--- RECORDS FOR THIS TASK Enclosed Below ---

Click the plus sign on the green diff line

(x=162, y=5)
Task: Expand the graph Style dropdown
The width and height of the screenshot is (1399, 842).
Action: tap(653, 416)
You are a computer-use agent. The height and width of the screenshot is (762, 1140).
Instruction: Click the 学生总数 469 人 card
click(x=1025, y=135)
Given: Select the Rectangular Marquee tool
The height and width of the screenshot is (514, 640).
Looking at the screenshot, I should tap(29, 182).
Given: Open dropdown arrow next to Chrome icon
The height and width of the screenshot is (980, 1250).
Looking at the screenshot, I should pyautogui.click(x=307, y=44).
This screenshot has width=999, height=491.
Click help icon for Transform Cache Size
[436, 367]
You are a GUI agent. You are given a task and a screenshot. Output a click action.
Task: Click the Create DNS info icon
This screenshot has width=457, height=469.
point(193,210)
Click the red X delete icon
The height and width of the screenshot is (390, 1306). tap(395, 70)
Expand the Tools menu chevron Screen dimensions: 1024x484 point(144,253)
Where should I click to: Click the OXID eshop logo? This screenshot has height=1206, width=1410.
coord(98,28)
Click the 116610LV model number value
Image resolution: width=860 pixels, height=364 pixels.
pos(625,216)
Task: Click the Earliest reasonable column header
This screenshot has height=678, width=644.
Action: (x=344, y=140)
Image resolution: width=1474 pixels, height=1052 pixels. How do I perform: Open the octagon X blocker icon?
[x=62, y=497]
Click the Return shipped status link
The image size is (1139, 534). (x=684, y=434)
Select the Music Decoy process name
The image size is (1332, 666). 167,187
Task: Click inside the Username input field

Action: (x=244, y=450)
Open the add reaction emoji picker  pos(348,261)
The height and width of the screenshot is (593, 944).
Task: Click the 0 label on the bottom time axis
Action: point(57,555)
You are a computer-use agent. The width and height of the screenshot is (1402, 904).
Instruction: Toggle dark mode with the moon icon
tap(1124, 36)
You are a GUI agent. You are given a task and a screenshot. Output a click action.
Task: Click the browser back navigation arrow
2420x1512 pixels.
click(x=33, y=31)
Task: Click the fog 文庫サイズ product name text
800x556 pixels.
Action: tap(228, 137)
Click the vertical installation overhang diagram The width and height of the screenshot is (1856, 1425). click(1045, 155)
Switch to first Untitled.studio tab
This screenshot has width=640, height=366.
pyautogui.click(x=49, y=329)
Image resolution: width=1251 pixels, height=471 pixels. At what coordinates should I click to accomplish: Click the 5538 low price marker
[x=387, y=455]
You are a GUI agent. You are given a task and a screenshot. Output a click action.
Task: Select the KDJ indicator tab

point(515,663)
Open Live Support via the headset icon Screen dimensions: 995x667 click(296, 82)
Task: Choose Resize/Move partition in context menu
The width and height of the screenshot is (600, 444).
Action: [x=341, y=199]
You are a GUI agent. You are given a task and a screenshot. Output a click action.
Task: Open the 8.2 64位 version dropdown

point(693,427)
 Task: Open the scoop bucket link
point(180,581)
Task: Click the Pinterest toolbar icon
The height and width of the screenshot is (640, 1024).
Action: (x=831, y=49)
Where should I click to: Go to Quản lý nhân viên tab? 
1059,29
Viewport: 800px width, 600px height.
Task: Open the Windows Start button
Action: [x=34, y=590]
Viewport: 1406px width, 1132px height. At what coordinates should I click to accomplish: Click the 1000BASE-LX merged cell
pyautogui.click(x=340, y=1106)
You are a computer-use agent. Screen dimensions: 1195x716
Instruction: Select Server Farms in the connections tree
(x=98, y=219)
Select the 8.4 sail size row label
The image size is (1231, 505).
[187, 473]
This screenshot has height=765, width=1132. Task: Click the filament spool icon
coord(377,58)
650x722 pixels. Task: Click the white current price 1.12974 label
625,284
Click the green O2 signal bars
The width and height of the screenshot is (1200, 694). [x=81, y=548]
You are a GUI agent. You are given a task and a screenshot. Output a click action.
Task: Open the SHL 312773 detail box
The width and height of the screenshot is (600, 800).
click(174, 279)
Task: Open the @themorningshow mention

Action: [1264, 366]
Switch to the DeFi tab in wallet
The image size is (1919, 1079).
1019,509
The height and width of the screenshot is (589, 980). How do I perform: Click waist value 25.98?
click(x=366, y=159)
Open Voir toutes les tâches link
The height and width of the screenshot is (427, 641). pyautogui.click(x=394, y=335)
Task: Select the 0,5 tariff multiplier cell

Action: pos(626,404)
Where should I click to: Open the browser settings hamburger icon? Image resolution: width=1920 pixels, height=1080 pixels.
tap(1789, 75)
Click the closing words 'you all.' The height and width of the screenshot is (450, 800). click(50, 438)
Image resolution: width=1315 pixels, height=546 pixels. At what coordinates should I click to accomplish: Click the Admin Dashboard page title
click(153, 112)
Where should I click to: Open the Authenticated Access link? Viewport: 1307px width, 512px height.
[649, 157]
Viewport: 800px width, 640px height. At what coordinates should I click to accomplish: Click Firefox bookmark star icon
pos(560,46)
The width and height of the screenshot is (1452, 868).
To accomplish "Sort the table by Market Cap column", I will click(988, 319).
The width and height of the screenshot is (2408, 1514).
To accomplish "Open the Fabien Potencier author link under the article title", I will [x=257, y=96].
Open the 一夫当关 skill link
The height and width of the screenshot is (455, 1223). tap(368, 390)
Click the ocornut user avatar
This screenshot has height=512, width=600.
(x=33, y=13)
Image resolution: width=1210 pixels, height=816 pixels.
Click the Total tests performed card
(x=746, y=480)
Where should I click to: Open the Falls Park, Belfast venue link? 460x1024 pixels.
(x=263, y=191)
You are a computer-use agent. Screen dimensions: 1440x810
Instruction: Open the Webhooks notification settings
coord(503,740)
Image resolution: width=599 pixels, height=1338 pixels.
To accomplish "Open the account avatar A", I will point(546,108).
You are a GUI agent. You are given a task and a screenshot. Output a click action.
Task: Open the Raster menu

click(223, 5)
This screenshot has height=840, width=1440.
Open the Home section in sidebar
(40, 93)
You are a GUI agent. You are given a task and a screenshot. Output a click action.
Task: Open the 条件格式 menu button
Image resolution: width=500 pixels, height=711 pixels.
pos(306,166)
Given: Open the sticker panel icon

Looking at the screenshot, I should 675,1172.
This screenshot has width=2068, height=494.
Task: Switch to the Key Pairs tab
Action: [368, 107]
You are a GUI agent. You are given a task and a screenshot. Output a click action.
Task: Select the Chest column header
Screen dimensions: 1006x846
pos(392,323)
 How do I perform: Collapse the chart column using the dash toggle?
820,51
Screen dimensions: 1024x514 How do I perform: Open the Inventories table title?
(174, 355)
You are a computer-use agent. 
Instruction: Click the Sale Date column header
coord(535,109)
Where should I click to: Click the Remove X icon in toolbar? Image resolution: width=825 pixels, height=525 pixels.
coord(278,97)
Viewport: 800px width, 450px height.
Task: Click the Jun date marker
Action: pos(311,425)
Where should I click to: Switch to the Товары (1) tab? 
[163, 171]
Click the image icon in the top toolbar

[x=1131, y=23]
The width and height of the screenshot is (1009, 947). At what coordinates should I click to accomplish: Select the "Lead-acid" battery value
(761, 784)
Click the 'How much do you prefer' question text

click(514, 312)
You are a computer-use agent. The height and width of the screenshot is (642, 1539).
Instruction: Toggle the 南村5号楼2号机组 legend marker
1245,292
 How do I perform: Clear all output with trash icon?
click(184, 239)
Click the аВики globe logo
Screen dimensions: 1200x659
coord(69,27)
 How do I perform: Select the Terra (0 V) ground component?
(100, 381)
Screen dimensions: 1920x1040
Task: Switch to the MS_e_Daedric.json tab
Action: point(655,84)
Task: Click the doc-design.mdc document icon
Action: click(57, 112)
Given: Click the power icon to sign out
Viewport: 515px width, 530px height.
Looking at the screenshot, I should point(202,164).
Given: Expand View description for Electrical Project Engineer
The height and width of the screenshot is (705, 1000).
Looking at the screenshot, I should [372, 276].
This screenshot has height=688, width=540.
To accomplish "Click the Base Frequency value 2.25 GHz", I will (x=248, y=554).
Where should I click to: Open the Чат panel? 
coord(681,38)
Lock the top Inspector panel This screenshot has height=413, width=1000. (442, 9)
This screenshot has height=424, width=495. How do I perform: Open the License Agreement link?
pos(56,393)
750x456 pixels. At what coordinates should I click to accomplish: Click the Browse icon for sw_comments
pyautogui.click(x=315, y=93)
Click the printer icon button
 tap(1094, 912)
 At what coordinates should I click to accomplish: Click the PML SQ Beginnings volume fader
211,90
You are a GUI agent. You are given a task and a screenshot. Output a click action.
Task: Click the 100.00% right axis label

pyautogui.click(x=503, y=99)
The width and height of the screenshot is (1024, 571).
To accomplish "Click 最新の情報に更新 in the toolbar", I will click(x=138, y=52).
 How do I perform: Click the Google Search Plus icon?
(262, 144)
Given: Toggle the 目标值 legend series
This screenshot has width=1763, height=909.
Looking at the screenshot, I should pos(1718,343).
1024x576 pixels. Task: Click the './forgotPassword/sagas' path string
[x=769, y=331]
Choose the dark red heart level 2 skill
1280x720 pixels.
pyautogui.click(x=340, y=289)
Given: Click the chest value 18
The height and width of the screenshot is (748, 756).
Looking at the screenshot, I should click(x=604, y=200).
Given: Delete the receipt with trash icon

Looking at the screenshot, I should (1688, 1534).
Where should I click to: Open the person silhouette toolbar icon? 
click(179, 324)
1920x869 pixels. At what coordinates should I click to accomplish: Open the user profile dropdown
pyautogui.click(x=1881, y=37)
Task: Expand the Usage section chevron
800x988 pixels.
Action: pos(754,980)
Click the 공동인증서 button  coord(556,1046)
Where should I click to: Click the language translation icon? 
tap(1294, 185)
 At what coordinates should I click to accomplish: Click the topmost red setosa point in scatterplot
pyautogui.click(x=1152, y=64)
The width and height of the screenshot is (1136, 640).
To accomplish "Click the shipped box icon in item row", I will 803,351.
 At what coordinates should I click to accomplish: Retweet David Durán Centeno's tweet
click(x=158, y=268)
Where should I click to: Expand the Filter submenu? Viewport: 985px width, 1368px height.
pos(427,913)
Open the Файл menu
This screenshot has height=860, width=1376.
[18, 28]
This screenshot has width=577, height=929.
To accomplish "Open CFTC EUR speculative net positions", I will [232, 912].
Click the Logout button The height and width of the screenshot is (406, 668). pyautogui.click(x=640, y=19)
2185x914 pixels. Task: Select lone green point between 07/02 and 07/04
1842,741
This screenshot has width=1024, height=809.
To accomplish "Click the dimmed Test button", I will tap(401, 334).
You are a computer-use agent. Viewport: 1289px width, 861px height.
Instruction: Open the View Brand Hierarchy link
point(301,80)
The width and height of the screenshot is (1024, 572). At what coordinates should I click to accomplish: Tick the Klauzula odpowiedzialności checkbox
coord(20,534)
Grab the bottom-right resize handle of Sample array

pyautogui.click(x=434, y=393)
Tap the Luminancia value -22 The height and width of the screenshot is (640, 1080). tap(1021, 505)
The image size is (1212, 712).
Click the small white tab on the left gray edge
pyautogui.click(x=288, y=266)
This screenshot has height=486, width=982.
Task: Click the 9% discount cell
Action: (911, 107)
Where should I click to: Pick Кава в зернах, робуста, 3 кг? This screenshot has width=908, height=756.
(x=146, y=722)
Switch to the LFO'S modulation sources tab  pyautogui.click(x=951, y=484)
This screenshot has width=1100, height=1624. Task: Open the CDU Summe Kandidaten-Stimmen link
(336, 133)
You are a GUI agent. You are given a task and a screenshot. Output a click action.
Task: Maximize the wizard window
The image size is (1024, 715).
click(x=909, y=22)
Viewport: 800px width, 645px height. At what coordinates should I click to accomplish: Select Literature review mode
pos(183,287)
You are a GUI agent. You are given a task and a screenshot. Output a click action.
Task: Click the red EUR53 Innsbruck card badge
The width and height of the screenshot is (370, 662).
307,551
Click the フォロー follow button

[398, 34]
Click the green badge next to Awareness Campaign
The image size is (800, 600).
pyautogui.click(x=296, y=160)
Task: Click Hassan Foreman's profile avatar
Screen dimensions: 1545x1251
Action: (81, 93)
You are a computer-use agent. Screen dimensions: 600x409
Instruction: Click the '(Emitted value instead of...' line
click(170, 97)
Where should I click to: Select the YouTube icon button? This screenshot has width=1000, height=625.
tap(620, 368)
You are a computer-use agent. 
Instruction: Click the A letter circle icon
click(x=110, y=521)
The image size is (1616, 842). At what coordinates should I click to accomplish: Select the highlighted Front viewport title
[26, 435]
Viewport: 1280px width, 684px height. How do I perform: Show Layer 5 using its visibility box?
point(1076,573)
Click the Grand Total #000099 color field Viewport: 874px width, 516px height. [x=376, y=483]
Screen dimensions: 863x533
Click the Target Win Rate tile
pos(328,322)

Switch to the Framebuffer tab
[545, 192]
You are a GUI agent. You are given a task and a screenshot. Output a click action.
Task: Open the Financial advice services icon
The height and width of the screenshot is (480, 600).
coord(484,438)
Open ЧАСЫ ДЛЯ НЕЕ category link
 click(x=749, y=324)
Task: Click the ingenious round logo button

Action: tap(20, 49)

--- End of Enclosed RECORDS FOR THIS TASK ---

EXERCISE OBJECTIVE - Answer with one number only: how many lines above contain the word "Choose".

RESPONSE TO THE TASK - 2